Music education always & always looking forward.

Classic Teaching Example: Direct Modulation and Descending Major Sixth in Michael Jackson's "Man in the Mirror"

A key change for the ages and a descending interval example that kids really embrace.

Before Jackson's death in 2009, I had a student who was completely obsessed with him.  She was an eighth grader at the time, and had just started band, but already a pianist, she showed tremendous potential and throughout the remainder of his illustrious band career, she succeeded on any instrument she picked up.  For the end of the year concert that year, she asked if she could play a piano arrangement of the Jackson 5's "I'll Be There."  This was a true teenage musical fangirl, and no less a fangirl of a performer who was not nearly as relevant as he had been in my youth.  She was the first person I thought of the following summer when he passed away.

After his death, kids sort of swarmed to his music.  They all believed themselves to be obsessed, and huge fans.  I always think back to that student, though, who turned out to be a pretty big band rock star in her own right, who was a huge fan when it was really not cool to be, and I admire her for it.

Either way, if you play this song for any room of kids, they'll go bonkers.

"Man in the Mirror" - Michael Jackson

Intro: Quite possibly the most famous American performer of the 20th century, the man known as the King of Pop was unusual also in that the second act of his career was even larger than the first, even with the massive success of the Jackson 5. This song was a Billboard #1 song in the US, the fourth of such from his album Bad, and nominated for a Grammy Award for Record of the Year in 1988. After Jackson's death in 2009, it re-charted in the UK, reaching #2 there, and has sold 1.3 million digital copies in the US. It has been said that this was Jackson's favorite song out of those he recorded. 

Analysis: In a song that already demonstrates Jackson's vocal range and prowess, as well as a very serious subject matter, the central theme of the song lines up lyrically exactly with the shift of keys. In what is a standard pop song, the key change occurs shortly after the 2/3 mark of the song, in what should be a resolution chord, instead, a large gospel choir sings the word “Change!”, introducing the new key.  The song was originally published in G major, and on the word "Change!", the cadence resolves instead to G# major, a half step up, by way of Direct Modulation with no common chords.  This is often referred to as Truck Driver or Gear Shift modulation, and is very common in popular songs.
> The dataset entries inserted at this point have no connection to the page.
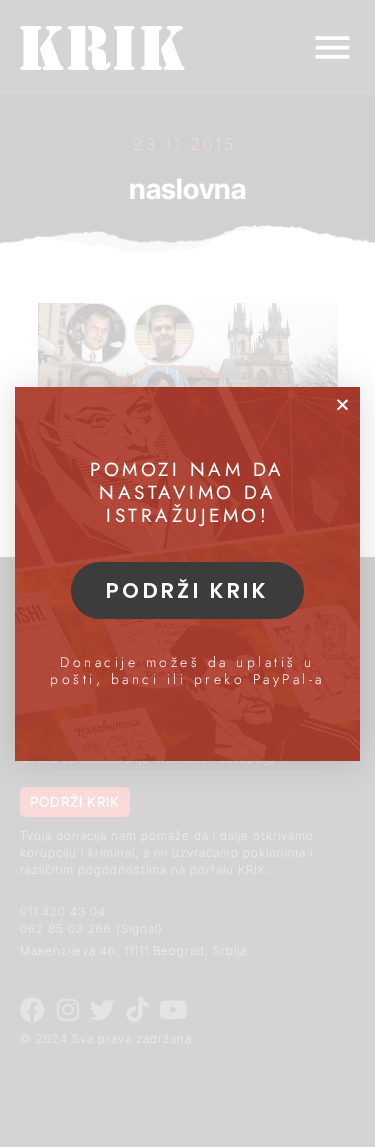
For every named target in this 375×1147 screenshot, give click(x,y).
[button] (342, 404)
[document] (187, 573)
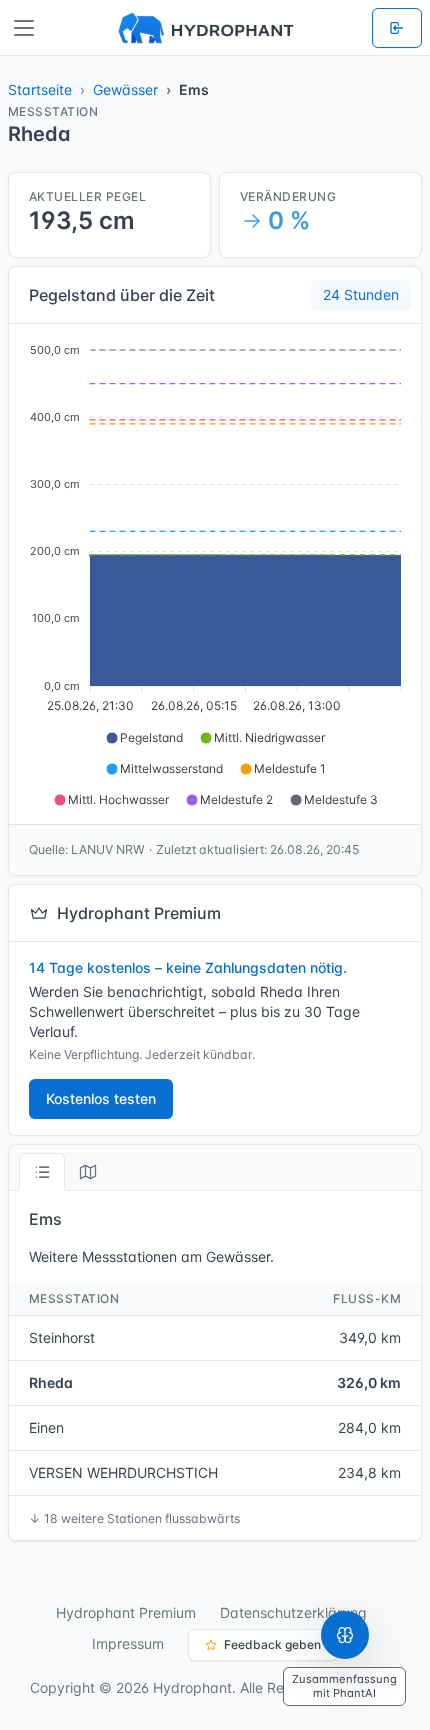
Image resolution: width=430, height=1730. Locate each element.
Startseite (40, 89)
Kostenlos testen (101, 1098)
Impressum (128, 1643)
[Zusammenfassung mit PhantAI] (345, 1635)
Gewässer (125, 89)
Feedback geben (272, 1644)
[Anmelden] (397, 28)
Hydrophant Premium (126, 1612)
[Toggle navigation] (24, 28)
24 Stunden (361, 294)
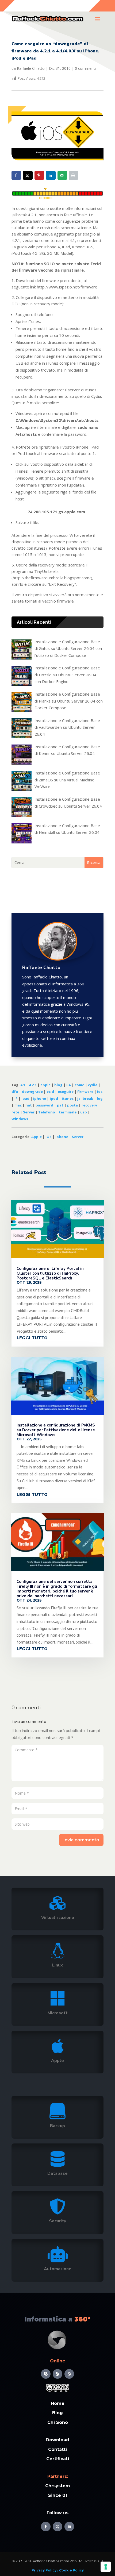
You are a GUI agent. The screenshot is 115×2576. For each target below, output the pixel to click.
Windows (19, 1118)
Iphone (61, 1136)
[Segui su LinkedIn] (69, 2526)
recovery (89, 1105)
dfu (14, 1091)
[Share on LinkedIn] (51, 175)
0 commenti (85, 68)
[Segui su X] (57, 2526)
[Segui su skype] (46, 2374)
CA (68, 1084)
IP (16, 1098)
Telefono (46, 1112)
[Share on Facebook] (16, 175)
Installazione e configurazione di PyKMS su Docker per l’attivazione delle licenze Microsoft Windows (56, 1429)
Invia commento (81, 1839)
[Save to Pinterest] (39, 175)
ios (99, 1091)
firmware (85, 1091)
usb (83, 1112)
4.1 (22, 1084)
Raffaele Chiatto (31, 68)
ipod (54, 1098)
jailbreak (85, 1098)
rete (15, 1112)
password (44, 1105)
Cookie (65, 2570)
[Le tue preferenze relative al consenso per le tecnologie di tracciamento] (106, 2567)
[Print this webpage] (73, 175)
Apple (36, 1136)
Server (28, 1112)
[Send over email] (62, 175)
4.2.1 (33, 1084)
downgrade (32, 1091)
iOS (48, 1136)
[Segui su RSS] (57, 2374)
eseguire (66, 1091)
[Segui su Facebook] (46, 2526)
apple (45, 1084)
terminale (67, 1112)
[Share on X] (28, 175)
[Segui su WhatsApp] (69, 2374)
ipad (25, 1098)
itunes (68, 1098)
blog (58, 1084)
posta (72, 1105)
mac (18, 1105)
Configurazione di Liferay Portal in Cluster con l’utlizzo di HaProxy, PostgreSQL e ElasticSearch (50, 1273)
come (79, 1084)
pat (60, 1105)
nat (28, 1105)
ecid (50, 1091)
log (100, 1098)
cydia (92, 1084)
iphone (39, 1098)
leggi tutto (32, 1338)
Additionally, the song can be used as an ear-training device for teaching the descending major sixth. Notably as Jackson begins to sing on the chorus, he begins on the highest note thus far in the song on “I'm” and travels down a major sixth on the next syllable, here the first syllable of “starting”, moving up in a stepwise motion from “starting.” The musical effect here is that the word “I'm” is highlighted, indicating Jackson's belief that it is his job to initiate change. Then travelling down the major sixth and back up the scale beginning on the word “starting” gives the idea that beginning to create the change is a process that must occur step by step (as the melody here literally moves one scale step at a time).

Considerations for Teaching: Many of Jackson's songs were used for educational presentations in the 1990s, and this song fits in that canon. The song contains no profanity or offensive language. It contains a message of hope for the future and personal responsibility, and was said to have been among Jackson's favorite songs of his own.